> **Task directions**
Reproduce all of the data below line for line, changing nothing.

-------

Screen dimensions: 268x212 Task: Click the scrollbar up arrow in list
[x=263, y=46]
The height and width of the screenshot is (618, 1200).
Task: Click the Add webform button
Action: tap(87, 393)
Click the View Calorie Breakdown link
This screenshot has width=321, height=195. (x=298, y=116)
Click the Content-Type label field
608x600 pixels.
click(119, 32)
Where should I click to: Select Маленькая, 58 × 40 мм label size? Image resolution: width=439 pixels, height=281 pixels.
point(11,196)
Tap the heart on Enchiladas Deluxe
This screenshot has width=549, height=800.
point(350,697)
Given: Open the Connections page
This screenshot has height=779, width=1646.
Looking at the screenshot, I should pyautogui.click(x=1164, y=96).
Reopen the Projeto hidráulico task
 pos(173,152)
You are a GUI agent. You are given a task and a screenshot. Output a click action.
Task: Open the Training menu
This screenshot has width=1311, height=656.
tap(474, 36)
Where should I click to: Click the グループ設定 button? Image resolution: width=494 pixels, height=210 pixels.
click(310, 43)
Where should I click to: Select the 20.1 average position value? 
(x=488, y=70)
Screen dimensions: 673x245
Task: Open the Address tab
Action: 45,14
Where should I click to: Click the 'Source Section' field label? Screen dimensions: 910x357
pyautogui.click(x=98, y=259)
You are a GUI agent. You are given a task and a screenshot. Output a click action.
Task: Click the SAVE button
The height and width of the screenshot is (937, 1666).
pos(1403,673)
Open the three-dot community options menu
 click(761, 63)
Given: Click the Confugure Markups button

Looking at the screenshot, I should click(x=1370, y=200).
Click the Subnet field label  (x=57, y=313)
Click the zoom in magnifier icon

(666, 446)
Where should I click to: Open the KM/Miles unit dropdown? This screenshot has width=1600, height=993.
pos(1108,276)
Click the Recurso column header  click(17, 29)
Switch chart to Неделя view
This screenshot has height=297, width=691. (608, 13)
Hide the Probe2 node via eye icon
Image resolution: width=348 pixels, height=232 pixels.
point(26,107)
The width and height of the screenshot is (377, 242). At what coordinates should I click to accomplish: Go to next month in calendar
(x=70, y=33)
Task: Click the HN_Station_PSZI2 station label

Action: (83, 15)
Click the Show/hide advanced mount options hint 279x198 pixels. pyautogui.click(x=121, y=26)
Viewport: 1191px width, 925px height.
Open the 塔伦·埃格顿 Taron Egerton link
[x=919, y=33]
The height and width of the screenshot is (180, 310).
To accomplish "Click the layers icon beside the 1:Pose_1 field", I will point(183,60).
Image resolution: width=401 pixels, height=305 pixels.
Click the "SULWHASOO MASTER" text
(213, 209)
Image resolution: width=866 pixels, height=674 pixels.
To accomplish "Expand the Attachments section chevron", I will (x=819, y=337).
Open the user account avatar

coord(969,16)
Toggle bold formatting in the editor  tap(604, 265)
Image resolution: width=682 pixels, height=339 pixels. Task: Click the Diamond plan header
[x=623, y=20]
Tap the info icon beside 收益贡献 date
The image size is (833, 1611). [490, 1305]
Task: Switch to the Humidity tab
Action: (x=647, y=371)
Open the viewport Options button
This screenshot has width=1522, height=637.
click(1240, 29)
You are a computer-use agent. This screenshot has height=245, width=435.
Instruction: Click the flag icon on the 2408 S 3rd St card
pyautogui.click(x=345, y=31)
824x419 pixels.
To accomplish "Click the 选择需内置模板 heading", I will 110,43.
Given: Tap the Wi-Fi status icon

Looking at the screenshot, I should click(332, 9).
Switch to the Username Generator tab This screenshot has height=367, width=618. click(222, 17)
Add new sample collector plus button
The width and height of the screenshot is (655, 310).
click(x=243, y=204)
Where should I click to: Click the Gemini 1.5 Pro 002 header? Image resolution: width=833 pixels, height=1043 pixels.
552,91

-------

> **The output**
Screen dimensions: 268x212 Task: Click the scrollbar up arrow in list
[x=263, y=46]
The height and width of the screenshot is (618, 1200).
Task: Click the Add webform button
Action: tap(87, 393)
Click the View Calorie Breakdown link
This screenshot has width=321, height=195. (x=298, y=116)
Click the Content-Type label field
608x600 pixels.
click(119, 32)
Where should I click to: Select Маленькая, 58 × 40 мм label size? Image resolution: width=439 pixels, height=281 pixels.
point(11,196)
Tap the heart on Enchiladas Deluxe
This screenshot has width=549, height=800.
point(350,697)
Given: Open the Connections page
This screenshot has height=779, width=1646.
Looking at the screenshot, I should pyautogui.click(x=1164, y=96).
Reopen the Projeto hidráulico task
 pos(173,152)
You are a GUI agent. You are given a task and a screenshot. Output a click action.
Task: Open the Training menu
This screenshot has width=1311, height=656.
tap(474, 36)
Where should I click to: Click the グループ設定 button? Image resolution: width=494 pixels, height=210 pixels.
click(310, 43)
Where should I click to: Select the 20.1 average position value? 
(x=488, y=70)
Screen dimensions: 673x245
Task: Open the Address tab
Action: 45,14
Where should I click to: Click the 'Source Section' field label? Screen dimensions: 910x357
pyautogui.click(x=98, y=259)
You are a GUI agent. You are given a task and a screenshot. Output a click action.
Task: Click the SAVE button
The height and width of the screenshot is (937, 1666).
pos(1403,673)
Open the three-dot community options menu
 click(761, 63)
Given: Click the Confugure Markups button

Looking at the screenshot, I should click(x=1370, y=200).
Click the Subnet field label  (x=57, y=313)
Click the zoom in magnifier icon

(666, 446)
Where should I click to: Open the KM/Miles unit dropdown? This screenshot has width=1600, height=993.
pos(1108,276)
Click the Recurso column header  click(17, 29)
Switch chart to Неделя view
This screenshot has height=297, width=691. (608, 13)
Hide the Probe2 node via eye icon
Image resolution: width=348 pixels, height=232 pixels.
point(26,107)
The width and height of the screenshot is (377, 242). At what coordinates should I click to accomplish: Go to next month in calendar
(x=70, y=33)
Task: Click the HN_Station_PSZI2 station label

Action: (83, 15)
Click the Show/hide advanced mount options hint 279x198 pixels. pyautogui.click(x=121, y=26)
Viewport: 1191px width, 925px height.
Open the 塔伦·埃格顿 Taron Egerton link
[x=919, y=33]
The height and width of the screenshot is (180, 310).
To accomplish "Click the layers icon beside the 1:Pose_1 field", I will point(183,60).
Image resolution: width=401 pixels, height=305 pixels.
Click the "SULWHASOO MASTER" text
(213, 209)
Image resolution: width=866 pixels, height=674 pixels.
To accomplish "Expand the Attachments section chevron", I will (x=819, y=337).
Open the user account avatar

coord(969,16)
Toggle bold formatting in the editor  tap(604, 265)
Image resolution: width=682 pixels, height=339 pixels. Task: Click the Diamond plan header
[x=623, y=20]
Tap the info icon beside 收益贡献 date
The image size is (833, 1611). [490, 1305]
Task: Switch to the Humidity tab
Action: (x=647, y=371)
Open the viewport Options button
This screenshot has width=1522, height=637.
click(1240, 29)
You are a computer-use agent. This screenshot has height=245, width=435.
Instruction: Click the flag icon on the 2408 S 3rd St card
pyautogui.click(x=345, y=31)
824x419 pixels.
To accomplish "Click the 选择需内置模板 heading", I will 110,43.
Given: Tap the Wi-Fi status icon

Looking at the screenshot, I should click(332, 9).
Switch to the Username Generator tab This screenshot has height=367, width=618. click(222, 17)
Add new sample collector plus button
The width and height of the screenshot is (655, 310).
click(x=243, y=204)
Where should I click to: Click the Gemini 1.5 Pro 002 header? Image resolution: width=833 pixels, height=1043 pixels.
552,91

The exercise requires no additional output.